1Department of Physiology, Nihon University School of Medicine, Tokyo, Japan; 2Division of Microbiology, Department of Pathology and Microbiology, Nihon University School of Medicine, Tokyo, Japan; 3Department of Pediatrics and Child Health, Nihon University School of Medicine, Tokyo, Japan; 4Department of Pediatrics, Division of Medical Genetics and Genomic Medicine, Vanderbilt University Medical Center, Nashville, TN, United States
Background: Lysosomal storage diseases (LSDs) represent a group of over 70 genetically distinct disorders caused by deficiencies in lysosomal enzymes essential for cellular metabolism. These deficiencies lead to the accumulation of undegraded substrates and result in progressive, multisystemic organ dysfunction. While recent advances in enzyme replacement therapy (ERT) have improved outcomes for select LSDs, such therapies require lifelong administration and are available for only a limited subset of disorders. Since the 1980s, human amnion has been explored as a potential therapeutic source. More recently, human amniotic epithelial cells (hAECs) have gained attention due to their immunomodulatory properties, expression of immune-privileged molecules, lysosome-rich characteristics, and low tumorigenicity. These features position hAECs as a promising candidate for cell-based therapy. In this study, we aimed to conduct a comprehensive analysis of lysosomal enzyme expression in hAECs to explore their therapeutic potential for LSDs.

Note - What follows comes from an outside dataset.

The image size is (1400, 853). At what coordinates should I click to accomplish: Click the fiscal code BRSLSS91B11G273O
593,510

Materials and Methods: With IRB approval (RK-220412-6), hAECs were isolated from term placentas obtained via elective Caesarean sections. Cells were cultured on glass-bottom dishes for histological analysis using lysosome-specific fluorescent staining. After 7 days in vitro, RNA-seq and tandem mass tag (TMT)-based proteomic analysis were performed. Expression profiles of 42 LSD-associated genes were compared among hAECs, human fibroblasts (hFibs), and human mesenchymal stem cells (hMSCs) derived from bone marrow, adipose tissue, and umbilical cord. Protein expression of LSD-related enzymes was assessed using proteome data, and selected targets were validated by immunocytochemistry and Western blotting.

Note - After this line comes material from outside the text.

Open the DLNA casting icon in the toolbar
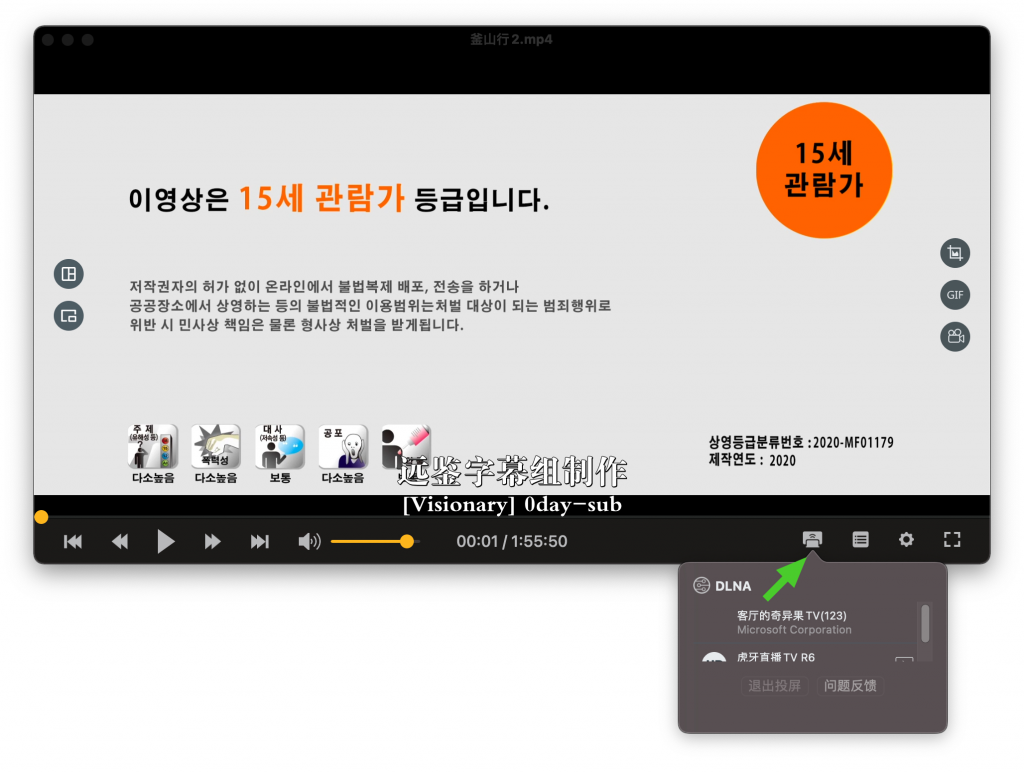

Results: Fluorescence imaging confirmed that hAECs contain abundant acidic lysosomes, as indicated by pH-sensitive co-localization signals. All LSD-associated genes were detectably expressed in hAECs, with many showing higher expression than in hFibs and hMSCs. Proteomic analysis identified 15 out of the 42 LSD-related proteins in hAECs, including key enzymes such as GAA, GBA1, and HEXB. Notably, PSAP (prosaposin), a precursor of saposins A–D that support lysosomal lipid-degrading enzymes, showed the highest protein expression level in hAECs.

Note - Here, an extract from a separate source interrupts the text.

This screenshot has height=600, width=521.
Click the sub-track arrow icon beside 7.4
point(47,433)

Discussion: hAECs exhibit an abundance of acidic lysosomes and express all major LSD-associated genes, with elevated expression levels of several related mRNAs and proteins compared to other cell types. The lysosome-rich phenotype of hAECs, together with their unique characteristic of low immunogenicity, highlights their strong potential as a cell-based therapy for a broad spectrum of LSDs.